Already drawn to neuroscience because of his sister’s experience with epilepsy, Wierzbicki formed a connection with Reynolds and has been working with her ever since on a research project where they give fruit flies seizures in order to see how it affects their ability to learn and remember.

The technique, called optogenetics, turns neurons on and off by shining specific wavelengths of light on them. “The thing that excites me most about the research is that the connection between seizures and memory is not fully understood in humans, and the work we do here with fruit flies can help make one little step forward in understanding that relationship,” says Wierzbicki. “Prof. Reynolds is a walking encyclopedia for the use of fruit flies as a model for epilepsy and has helped me learn everything from the very basics of the nervous system to cutting-edge techniques in neuroscience.”

An EMT since his junior year of high school, volunteering in that capacity during the COVID-19 era has only heightened Wierzbicki’s interest in medicine, and he has begun the process of applying to medical school.
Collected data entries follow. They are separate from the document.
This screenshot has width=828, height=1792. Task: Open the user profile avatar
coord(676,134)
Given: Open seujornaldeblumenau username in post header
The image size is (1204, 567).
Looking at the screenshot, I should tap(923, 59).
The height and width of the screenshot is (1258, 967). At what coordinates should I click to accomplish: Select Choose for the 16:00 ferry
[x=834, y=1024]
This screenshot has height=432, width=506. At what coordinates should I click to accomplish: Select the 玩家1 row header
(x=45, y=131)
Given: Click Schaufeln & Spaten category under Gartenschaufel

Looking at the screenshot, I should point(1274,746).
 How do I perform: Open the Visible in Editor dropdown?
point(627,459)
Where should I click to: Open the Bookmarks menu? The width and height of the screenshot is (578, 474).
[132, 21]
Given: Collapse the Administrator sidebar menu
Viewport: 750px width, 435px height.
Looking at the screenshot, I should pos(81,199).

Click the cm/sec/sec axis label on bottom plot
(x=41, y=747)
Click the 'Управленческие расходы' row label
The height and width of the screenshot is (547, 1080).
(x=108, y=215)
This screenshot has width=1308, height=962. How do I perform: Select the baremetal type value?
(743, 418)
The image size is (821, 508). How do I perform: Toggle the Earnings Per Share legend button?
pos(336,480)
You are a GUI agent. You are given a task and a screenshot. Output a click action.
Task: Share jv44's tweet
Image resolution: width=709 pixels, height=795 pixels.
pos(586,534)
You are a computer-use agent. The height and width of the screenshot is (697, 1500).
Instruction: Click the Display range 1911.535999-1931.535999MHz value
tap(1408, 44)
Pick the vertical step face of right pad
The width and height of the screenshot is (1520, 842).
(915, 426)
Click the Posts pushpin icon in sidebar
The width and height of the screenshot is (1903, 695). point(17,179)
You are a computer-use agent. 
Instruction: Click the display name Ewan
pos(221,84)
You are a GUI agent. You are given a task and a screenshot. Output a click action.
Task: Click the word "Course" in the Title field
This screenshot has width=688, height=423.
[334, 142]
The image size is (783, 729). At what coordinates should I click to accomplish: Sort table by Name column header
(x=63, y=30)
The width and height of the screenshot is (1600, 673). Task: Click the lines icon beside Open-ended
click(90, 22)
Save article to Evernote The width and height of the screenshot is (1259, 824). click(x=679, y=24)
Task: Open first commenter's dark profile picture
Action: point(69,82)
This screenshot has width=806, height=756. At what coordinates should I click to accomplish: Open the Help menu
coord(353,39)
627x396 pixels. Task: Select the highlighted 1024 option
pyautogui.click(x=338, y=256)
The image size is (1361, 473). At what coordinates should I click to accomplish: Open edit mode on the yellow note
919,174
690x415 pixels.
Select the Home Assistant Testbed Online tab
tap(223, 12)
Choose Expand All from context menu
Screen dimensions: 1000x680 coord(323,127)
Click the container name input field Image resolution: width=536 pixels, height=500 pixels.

He also has worked with other Lafayette students to file the application that would hopefully begin a Lafayette chapter of Nu Rho Psi, the National Honor Society in Neuroscience.

“Neuroscience as a field is relatively young, dynamic, and multidisciplinary, which makes for a ton of opportunities for novel and exciting research,” Wierzbicki says. “To me the coolest part of neuroscience is how it can explain problems that some people live with every single day, and I feel that research in the field has tremendous potential to positively impact millions of people.”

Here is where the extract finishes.